Whisper: performances in self-hosted for French

Vosk is far more better than Whisper with tiny french models, and do real time stt on rpi4.

1 Like

Just a minute, You all are complaining the Whispher is slow in a Raspberry Pi CPU?

What did you expect? runnig a billion parameter Pytorch model on a tiny Pi CPU is going to be “Dead Dog Slow”. There is no hope of it ever runing acceptably fast on the Pi. Even if you moved to an Intel i7, Whisper would be slow

Whisper needs to run on a GPU. Even a low end Nvidia 1070 runs about 175X faster then a Pi. Higher end hardware is even faster.

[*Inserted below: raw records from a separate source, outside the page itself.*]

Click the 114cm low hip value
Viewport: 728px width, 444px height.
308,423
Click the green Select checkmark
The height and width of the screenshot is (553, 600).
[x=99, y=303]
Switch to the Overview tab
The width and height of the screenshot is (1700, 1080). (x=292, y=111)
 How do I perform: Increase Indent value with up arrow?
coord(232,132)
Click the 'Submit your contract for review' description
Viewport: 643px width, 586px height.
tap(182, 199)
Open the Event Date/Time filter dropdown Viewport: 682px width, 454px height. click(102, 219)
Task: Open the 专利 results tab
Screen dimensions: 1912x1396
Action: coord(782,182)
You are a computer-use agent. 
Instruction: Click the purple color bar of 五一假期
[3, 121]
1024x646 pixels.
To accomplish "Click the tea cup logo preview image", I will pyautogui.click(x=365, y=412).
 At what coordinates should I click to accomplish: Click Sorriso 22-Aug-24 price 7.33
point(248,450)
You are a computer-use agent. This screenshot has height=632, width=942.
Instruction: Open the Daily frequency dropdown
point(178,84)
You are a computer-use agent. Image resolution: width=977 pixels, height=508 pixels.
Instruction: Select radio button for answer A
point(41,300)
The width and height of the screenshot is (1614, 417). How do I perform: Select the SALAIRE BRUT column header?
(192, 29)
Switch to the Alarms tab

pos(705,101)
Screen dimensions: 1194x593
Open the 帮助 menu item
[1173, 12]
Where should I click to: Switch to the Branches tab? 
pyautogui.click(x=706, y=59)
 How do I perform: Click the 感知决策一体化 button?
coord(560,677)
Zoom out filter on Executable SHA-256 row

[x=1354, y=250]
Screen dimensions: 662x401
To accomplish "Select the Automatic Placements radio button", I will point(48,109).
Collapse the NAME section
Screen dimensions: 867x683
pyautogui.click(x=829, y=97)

People have benchmarked Whisper. You can run the small model in real-time on an Intel i3 with 8GB RAM but even the higher-end CPUs like the AMD Ryzen Pro can’t run the medium of large model in real-time. You need a CUDA enabled GPU to do that. Once you move to a GPU, you can process one second of speeach in less then one second.

Lookat every other voice assistant like Siri or Google. They run on server farms and these servrs have $20k Nvidia A100 GPUs installed.

https://github.com/rhasspy/hassio-addons/tree/master/vosk

I’m confirming that:
Whisper: 7 to 9 seconds recognition
VOSK: < 0.3 sec recognition
language: ru
hardware: ryzen 7 5800H, 16gb (minipc) (virtualbox: 6 core, 8 Ram), esp32-s3 + inmp441 (microwake world)
overall experience: instant response!

2 Likes

Vosk is indeed blazing fast ! Thanks for the tip !
Minimal example for docker install:

#...
  whisper:
    image: rhasspy/wyoming-vosk
    ports:
      - 10300:10300
    volumes:
      - ./vosk-data:/data'
    command: --data-dir /data

Just download the required model in ./vosk-data and you are all set, nothing more needed.
It can be even more optimized with corrected and limited sentences

1 Like